"Amazing grace how sweet the sound
that saved a wretch like me
I once was lost but now am found
was blind, but now I see."
Lord,
these words of a familiar hymn
speak to me anew today,
especially the last line:
"was blind, but now I see."
The past year 2020 put into focus
just how deep the blindness is.
The quarantine of COVID-19
reveals just how interdependent humans are:
from the contact tracing which showed our webs of connection
to global supply chains for goods,
including the materials to make, distribute, and actually give the vaccine shots
to the experience of isolation, despair, depression
from not being physically together
Fierce independence has always been a lie,
a turning from how you, Lord, made us for community.
May we never forget how much we NEED each other
in order to be fully ourselves.
The videos and images of racial violence
are tempting to shut my eyes against and
ignore as white men, like me, have done for generations.

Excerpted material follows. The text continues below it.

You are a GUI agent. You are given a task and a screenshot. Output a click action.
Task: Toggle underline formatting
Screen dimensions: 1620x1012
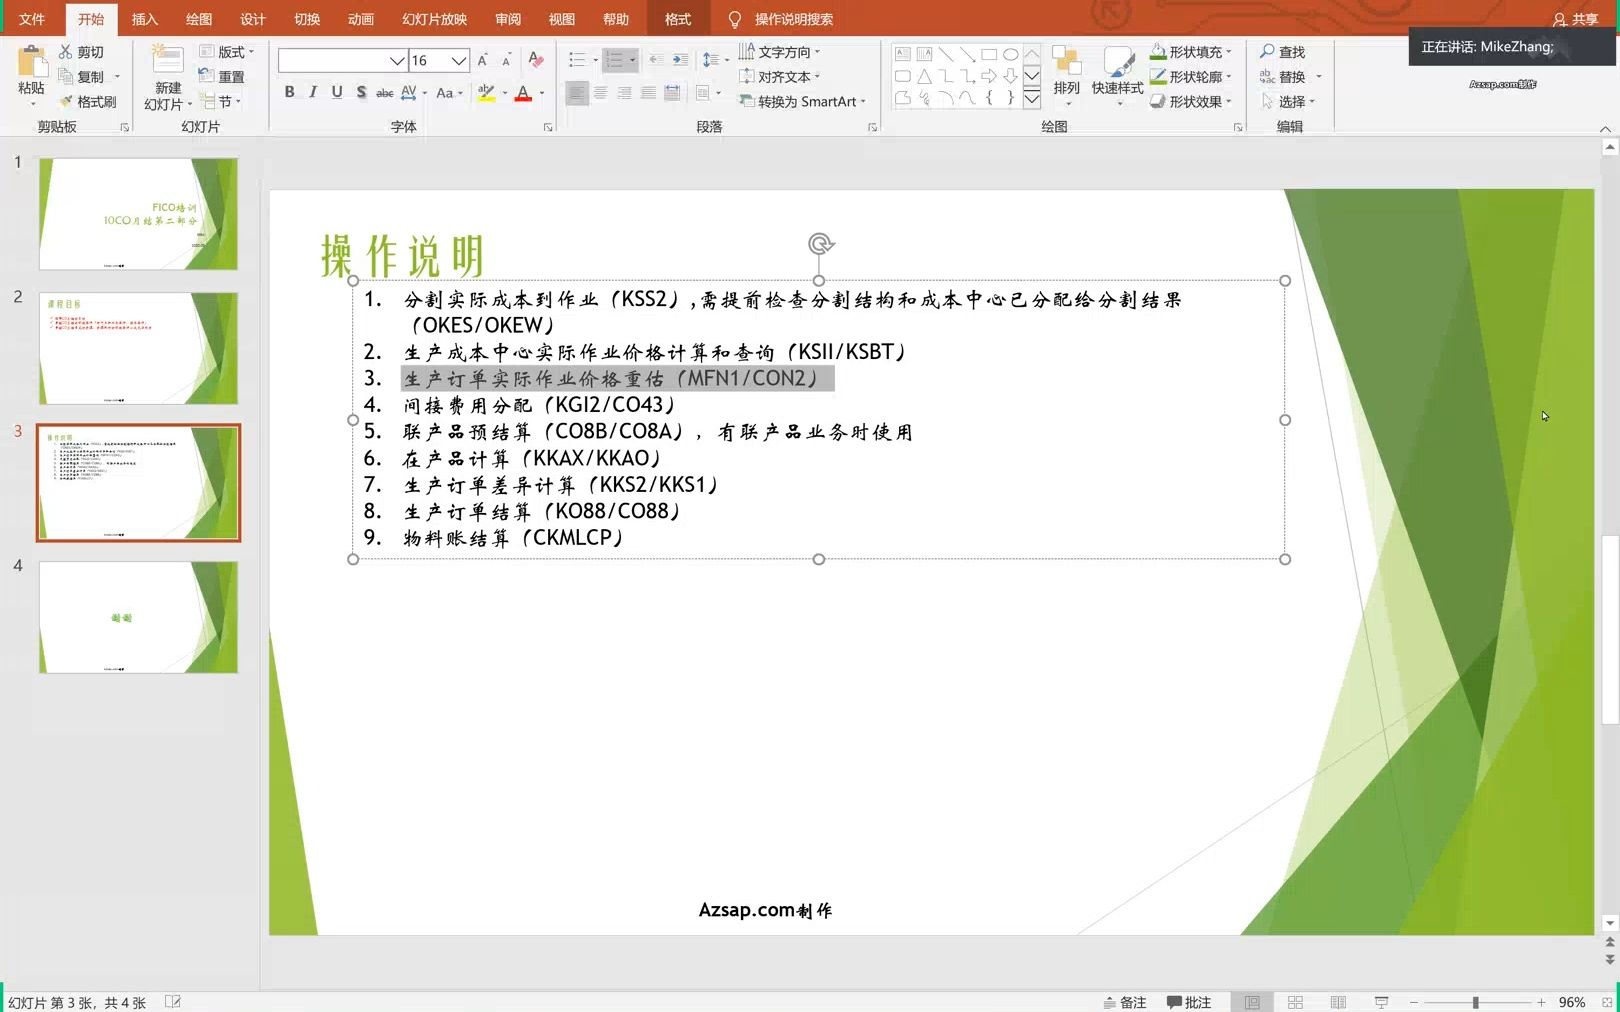pos(335,92)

Lord, it is a very real temptation every day.
Power and privilege are a murderous undertow in a sea of change.
Lord,
I continue to pray for new eyes, new ears, new wisdom and new partnerships.
New eyes to really see the violence and systems
that men, like me, benefit from every day.
New ears to hear your call for change, for repentance and for reconcilliation.
New wisdom to know
how to act out justice,
how to embody steadfast covenant faithfulness, and
how to walk humbly.
New partnerships -- holy friendships with those who are different.
The political division, discord, and estrangement
exhibit my country's willingness
to tear the other down in order to win
no matter what destruction, shrapnel, permanent injury, and trauma remain.
Words matter and some wounds do not heal.
Lord, we are blind to who the other is
not an ideology, not an abstraction, not a nonliving political action committee,
but a person,
a child of God,
someone who is also the object of your affection,
the one you desire,
the one you think is worth your dying for.
Lord,
we are so blind.
This week
This Holy Week
shine your bright light.
Reveal to us the enormity of our sin.
Give us clarity of vision.
Laser focus our lives
in the sharp resolution of your redemption
so that we may turn from our destructive ways
and become repairs of the breach.
May it be so
in my life and in the life of the world
today and every day.
Amen.
________
The above prayer was inspired by the text I received recently from my mother following her laser eye surgery. She wrote, "Laser eye surgery quick and successful. I can see!!!"